Assembling and Tying the Pumpkin Boules:
- Cut and Prepare the Twine: Cut 12 pieces of cooking twine(4 for each loaf), each 24 inches long. Use a high quality cotton cooking string. Coat them well with flour or rub them generously with coconut oil (flour worked better for me).
- Arrange the Twine: Lightly flour the dough in the proofing bowl before arranging the twine. For each boule, use four pieces of twine: Lay the first piece over the top of the dough. Lay the second piece over the first in a cross pattern. Lay the third and fourth pieces diagonally over the first two to create a star-shaped pattern. Make sure you have equal sections of dough between the pieces of kitchen twine.

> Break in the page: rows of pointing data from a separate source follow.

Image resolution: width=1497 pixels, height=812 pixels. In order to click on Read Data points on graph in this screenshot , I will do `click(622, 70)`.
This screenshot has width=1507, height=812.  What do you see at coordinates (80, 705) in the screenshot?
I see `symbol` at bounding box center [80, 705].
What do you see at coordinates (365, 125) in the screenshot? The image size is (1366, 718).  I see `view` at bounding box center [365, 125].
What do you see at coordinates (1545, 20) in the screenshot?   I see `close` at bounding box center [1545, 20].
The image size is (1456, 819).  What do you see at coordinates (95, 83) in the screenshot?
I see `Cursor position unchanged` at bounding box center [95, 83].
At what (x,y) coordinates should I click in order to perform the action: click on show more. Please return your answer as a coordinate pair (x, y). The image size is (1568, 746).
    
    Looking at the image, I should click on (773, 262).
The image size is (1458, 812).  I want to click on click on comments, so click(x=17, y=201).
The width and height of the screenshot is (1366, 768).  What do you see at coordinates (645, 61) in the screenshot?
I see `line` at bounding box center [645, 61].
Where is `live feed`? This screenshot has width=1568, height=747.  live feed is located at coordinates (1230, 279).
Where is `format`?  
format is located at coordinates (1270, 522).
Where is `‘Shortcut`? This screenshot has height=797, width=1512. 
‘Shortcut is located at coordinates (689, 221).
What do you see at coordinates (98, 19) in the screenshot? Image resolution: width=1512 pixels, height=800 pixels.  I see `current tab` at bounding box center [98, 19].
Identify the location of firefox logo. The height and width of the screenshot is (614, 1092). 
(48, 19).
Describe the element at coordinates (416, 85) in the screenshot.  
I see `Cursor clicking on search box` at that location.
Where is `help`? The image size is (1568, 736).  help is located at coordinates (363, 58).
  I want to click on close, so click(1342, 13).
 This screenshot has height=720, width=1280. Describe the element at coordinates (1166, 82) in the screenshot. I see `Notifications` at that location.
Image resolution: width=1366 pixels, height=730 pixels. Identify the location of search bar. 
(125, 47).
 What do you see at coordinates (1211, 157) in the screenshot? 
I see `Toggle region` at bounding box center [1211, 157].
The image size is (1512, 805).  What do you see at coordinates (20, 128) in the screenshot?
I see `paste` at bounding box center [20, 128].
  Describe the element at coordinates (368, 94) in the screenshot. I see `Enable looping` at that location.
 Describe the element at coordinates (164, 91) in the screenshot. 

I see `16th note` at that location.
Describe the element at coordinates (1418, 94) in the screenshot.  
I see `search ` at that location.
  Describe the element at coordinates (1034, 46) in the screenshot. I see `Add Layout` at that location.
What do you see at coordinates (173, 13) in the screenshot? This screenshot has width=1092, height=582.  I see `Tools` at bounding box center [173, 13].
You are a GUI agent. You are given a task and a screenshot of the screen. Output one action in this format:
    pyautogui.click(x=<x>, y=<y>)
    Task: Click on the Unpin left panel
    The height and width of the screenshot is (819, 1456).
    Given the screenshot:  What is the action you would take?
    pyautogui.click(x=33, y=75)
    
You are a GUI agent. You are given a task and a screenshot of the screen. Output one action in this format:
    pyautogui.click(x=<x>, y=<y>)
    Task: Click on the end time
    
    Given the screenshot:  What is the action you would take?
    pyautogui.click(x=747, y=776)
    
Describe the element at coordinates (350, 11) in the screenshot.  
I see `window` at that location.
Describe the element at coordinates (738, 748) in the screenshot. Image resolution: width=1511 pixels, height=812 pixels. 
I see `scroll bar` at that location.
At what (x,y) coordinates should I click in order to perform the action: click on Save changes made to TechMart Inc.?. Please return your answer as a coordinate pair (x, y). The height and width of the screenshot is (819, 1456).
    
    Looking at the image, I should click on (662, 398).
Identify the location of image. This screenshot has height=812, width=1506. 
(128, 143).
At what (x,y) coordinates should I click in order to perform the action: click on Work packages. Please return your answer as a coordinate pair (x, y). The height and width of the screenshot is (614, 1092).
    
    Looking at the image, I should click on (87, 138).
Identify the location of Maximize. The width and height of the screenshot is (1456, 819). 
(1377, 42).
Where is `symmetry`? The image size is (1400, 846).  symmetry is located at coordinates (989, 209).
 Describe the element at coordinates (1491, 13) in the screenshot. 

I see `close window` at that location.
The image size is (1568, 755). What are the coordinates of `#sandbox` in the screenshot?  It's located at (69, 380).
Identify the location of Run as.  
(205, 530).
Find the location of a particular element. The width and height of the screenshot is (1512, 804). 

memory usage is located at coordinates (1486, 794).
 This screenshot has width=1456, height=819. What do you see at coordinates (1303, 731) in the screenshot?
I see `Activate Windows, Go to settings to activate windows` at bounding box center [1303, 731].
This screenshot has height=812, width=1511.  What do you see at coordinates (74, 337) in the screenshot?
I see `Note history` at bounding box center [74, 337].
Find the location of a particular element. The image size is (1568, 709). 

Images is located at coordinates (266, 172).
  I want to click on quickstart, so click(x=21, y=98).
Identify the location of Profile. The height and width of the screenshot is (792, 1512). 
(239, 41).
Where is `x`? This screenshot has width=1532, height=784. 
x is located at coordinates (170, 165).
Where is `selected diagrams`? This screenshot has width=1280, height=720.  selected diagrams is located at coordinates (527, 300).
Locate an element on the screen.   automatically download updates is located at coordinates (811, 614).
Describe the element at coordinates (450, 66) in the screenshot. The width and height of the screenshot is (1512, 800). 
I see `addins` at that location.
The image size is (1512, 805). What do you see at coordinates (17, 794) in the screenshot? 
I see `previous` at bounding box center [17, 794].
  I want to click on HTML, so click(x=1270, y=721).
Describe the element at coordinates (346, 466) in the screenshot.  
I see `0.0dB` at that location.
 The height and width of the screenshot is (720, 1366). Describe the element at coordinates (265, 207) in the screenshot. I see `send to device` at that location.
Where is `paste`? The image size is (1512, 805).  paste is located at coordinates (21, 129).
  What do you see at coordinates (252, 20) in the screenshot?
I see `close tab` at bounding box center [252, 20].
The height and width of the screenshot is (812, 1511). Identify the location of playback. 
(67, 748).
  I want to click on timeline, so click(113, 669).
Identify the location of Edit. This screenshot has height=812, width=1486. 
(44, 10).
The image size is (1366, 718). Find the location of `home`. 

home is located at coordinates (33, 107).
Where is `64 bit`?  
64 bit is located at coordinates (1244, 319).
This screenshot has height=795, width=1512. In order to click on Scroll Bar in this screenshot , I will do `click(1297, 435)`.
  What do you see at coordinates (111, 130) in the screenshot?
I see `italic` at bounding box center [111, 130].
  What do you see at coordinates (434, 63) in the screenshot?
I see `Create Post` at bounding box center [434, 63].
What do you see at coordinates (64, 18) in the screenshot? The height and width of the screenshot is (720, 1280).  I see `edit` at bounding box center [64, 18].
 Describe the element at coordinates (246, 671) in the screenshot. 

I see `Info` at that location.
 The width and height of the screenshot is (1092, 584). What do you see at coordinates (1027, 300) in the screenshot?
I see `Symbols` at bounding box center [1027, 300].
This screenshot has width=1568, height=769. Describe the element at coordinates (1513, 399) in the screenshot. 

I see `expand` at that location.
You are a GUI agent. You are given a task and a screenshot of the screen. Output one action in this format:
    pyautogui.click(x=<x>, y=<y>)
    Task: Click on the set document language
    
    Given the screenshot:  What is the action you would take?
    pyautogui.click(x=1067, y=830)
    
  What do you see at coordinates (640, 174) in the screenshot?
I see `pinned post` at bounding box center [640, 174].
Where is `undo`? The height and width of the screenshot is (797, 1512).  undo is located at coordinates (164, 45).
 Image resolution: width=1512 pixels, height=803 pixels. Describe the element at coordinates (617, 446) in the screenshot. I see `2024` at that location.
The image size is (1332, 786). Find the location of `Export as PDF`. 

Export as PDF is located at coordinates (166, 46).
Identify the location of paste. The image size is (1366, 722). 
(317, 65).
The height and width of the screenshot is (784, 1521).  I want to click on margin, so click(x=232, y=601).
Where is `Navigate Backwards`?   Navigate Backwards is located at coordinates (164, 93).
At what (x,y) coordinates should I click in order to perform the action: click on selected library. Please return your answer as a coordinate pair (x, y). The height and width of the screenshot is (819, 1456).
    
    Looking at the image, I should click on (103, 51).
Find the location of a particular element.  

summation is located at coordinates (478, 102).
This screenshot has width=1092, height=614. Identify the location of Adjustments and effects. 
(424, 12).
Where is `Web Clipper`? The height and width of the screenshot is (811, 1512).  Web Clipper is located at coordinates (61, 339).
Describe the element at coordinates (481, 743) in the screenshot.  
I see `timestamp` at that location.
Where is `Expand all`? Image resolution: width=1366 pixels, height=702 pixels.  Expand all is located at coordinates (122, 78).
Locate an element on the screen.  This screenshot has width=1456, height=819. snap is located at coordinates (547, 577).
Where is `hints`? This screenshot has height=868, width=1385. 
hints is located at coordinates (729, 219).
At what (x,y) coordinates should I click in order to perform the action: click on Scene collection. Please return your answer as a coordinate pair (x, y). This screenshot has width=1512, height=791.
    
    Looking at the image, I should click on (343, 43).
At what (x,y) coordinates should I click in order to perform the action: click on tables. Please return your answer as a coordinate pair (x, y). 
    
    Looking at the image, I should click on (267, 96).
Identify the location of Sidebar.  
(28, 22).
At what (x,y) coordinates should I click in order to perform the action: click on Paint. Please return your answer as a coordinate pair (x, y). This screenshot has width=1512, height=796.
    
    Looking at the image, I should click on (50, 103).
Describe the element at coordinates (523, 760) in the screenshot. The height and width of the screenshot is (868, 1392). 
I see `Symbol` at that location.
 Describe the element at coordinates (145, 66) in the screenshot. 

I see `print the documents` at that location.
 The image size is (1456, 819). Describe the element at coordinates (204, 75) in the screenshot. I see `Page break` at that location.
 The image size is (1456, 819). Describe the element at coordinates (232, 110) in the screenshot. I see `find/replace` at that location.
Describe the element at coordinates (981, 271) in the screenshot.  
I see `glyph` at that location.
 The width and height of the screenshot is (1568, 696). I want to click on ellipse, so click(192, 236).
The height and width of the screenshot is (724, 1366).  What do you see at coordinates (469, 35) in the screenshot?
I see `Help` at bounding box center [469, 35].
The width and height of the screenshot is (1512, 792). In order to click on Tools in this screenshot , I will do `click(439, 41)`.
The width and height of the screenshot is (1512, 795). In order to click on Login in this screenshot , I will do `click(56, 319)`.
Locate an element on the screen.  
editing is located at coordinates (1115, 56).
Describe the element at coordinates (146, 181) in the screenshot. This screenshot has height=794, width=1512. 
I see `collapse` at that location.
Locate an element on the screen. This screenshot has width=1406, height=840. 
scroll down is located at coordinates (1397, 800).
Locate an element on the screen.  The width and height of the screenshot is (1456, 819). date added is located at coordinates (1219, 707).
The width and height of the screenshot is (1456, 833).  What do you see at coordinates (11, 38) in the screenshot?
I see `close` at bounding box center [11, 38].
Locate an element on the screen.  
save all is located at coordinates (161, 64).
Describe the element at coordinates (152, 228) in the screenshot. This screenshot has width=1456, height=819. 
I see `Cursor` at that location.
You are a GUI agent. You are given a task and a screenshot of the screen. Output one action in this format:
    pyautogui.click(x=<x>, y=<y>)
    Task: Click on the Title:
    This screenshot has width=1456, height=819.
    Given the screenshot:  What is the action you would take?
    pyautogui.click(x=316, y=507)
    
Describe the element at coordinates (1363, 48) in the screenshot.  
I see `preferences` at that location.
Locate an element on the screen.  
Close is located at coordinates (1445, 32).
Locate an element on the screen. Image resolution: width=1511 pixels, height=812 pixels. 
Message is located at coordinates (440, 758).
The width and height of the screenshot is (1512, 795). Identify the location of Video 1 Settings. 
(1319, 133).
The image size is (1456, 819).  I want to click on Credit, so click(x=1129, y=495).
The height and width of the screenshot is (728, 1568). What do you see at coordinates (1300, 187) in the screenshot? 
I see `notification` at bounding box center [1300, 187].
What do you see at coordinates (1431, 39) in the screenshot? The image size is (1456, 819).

- Flip the Dough and Tie: Place a large piece of parchment paper over the arranged twine and proofing bowl. Hold the edges tightly, then flip the bowl over so the dough rests on top of the twine. Remove the bowl. Tie the ends of each piece of twine at the top of the dough, ensuring the twine is snug but not too tight (it should press lightly into the dough to make a slight indentation but should not squeeze the dough). On the last piece, wrap it around the others to secure the knot.
Scoring and Baking the Boules
- Score the Dough: Using a bread lame, score each section of your "pumpkin." A simple vertical line down the middle of each section works well.
- Transfer to Dutch Ovens: Carefully transfer each boule into the hot Dutch oven(s) by lifting the unbaked sourdough "pumpkin" with the parchment paper. Tuck the twine ends into the Dutch oven to reduce the risk of burning. Place the top onto the Dutch oven.
- Bake the Boules: Place the covered Dutch oven(s) into the oven and immediately reduce the oven temperature to 475°F (246°C). Bake for 18 minutes.
- After the first part of the bake, carefully open the Dutch oven(s), take out the partially baked loaf, and place the bread directly on the oven rack. Reduce the oven temperature to 450°F (232°C) and bake for an additional 15 minutes.
Finishing Touches
- Cool and Remove the Twine: Allow the loaves to cool for 5–15 minutes. Once they are cool enough to handle, cut each string and carefully remove the twine from the bread.
- Let the loaves cool on a cooling rack for at least 30 minutes before cutting for best results.
- Add the Pumpkin Stem: For a fun finishing touch, add a stem to your pumpkin boule. You can use a cinnamon stick, toasted almond, or anything else you have available that resembles a stem.